Cet après midi ont lieu des Simultanés Panafricains en deux parties. Une bonne occasion de vérifier comment est organisé un tournoi en duplicate ici, comment il est arbitré, etc. Claude, dans sa mentalité suisse d’organisateur parfait, souffrira beaucoup ! Ils sont 45 qu’il doit arbitrer seul, les « aides » que lui fournissent Olivier et Modeste étant très imparfaites. Le tableau perd ses lettres sans cesse. De toute façon la salle est trop vaste pour qu’il soit lisible. Quant aux tableaux effaçables que nous avons apportés, ils sont encore moins lisibles, et les feutres qui les accompagnaient ont mystérieusement disparu ! Les numéros de table sont écrits à la craie sur les tables en bois d’écolier où sont installés les joueurs. Les bulletins réponse leur sont donnés sans avoir été découpés, si bien qu’ils sont très inégaux et voire mal déchirés. Modeste lit la partie pré-tirée. Il n’a pas réglé le chrono de mon ordi sur 3 minutes, et je crois bien que la partie se déroule en semi-rapide ! Il roule les R et j’ai souvent du mal à comprendre le tirage, qu’il ne prend pas systématiquement le soin de répéter avec les appellations réglementaires et qu’il ne situe jamais sur la grille avec les raccords formés. Mais, le championnat a lieu tout de même !

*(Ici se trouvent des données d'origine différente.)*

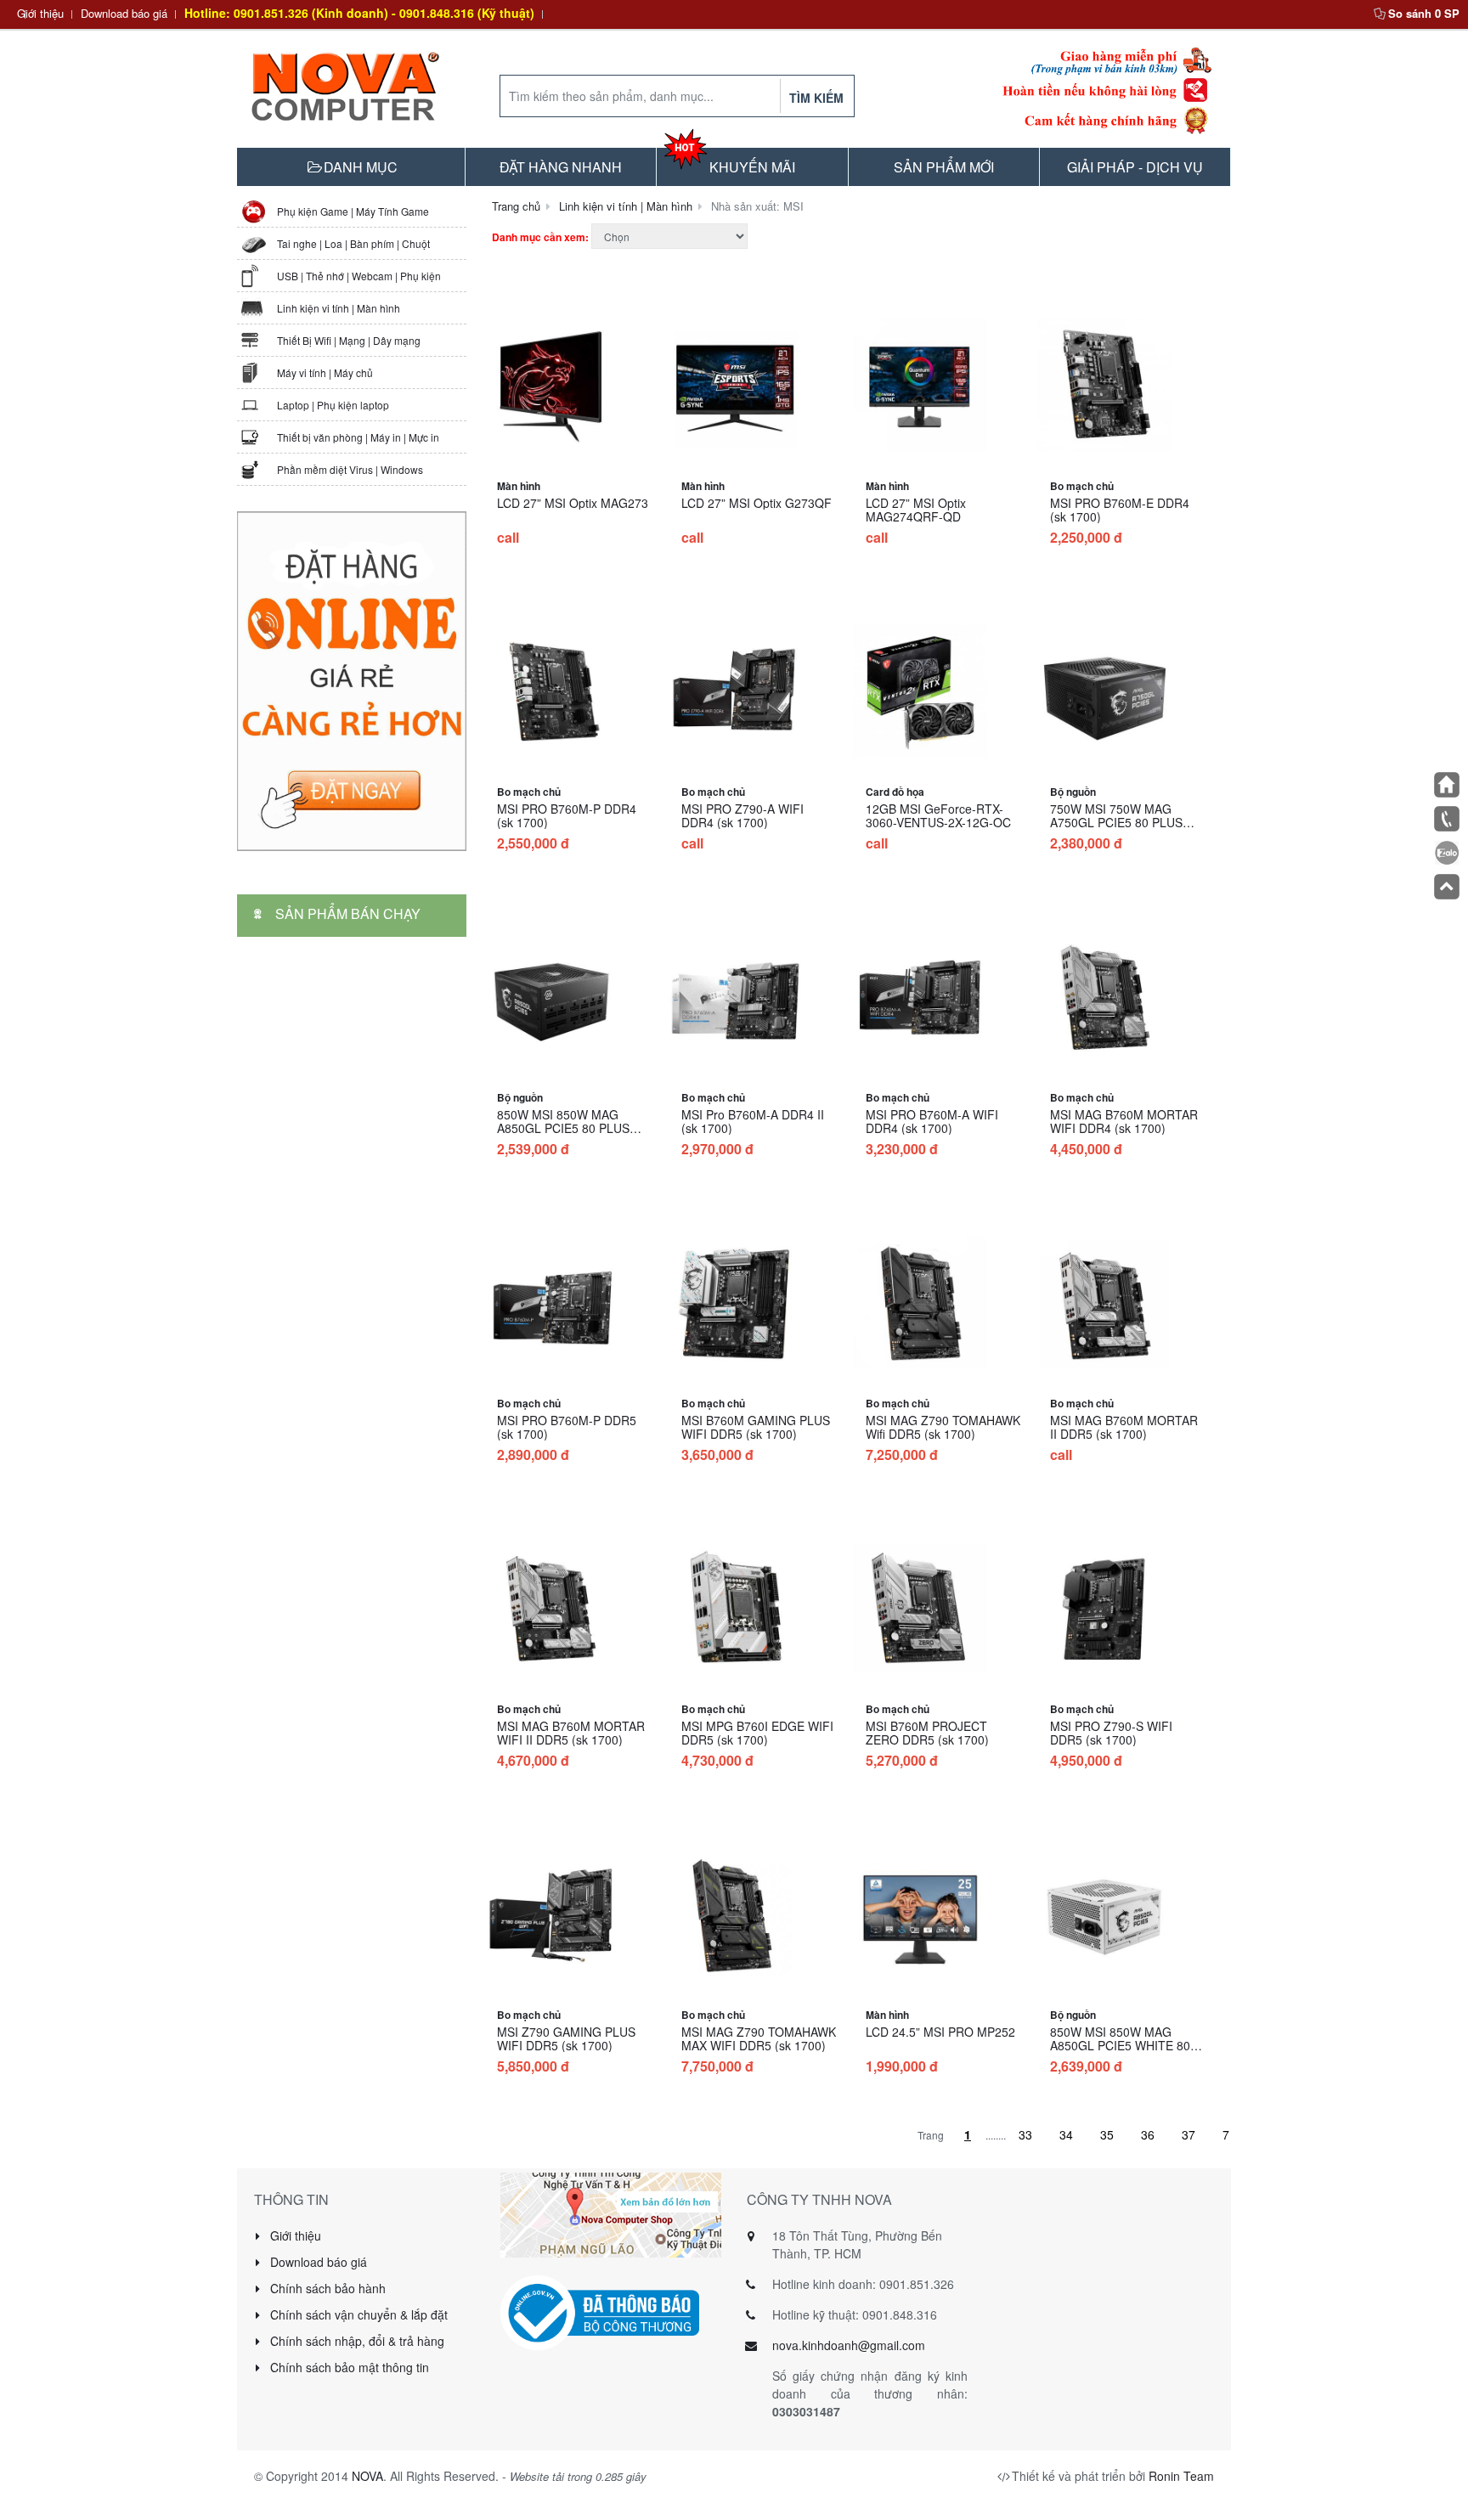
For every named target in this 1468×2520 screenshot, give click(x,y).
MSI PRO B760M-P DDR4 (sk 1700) (566, 815)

Les joueurs sont de bon niveau puisque, qu’ils appartiennent au groupe de Carlos ou à celui de Kekeli, ils sont tous au-delà de 50%. Le premier finit à – XXX. Un vrai futur champion !


La structure du bureau togolais que nous avons définie la semaine dernière semble avoir très bien tenue le coup et résisté à notre absence de Lomé pendant plusieurs jours. Carlos et Kekeli se rencontrent désormais et préparent les évènements ensemble, sans aucun tension apparente. Demain, dimanche, une grande opération permettra de faire voter les représentants des clubs pour validation du bureau, et sera suivie d’une cérémonie de remise du matériel. Tout cela me réjouit ! Ce sont les retombées très positives du Rallye ici, et cela me remonte considérablement le moral !

La soirée dans notre hôtel de Coco Beach achève ce bonheur ! Je bulle des heures dans la petite piscine avant de boire mon pastis bien frais ! Je m’abîme dans la contemplation de la nuit qui tombe et du port, tout proche, qui s’illumine. Il y a des grues à l’horizon et ceux qui me connaissent savent mon amour pour les grues ! Je dormirai profondément au frais dans cette chambre confortable où l’on entend au loin le roulement de la mer.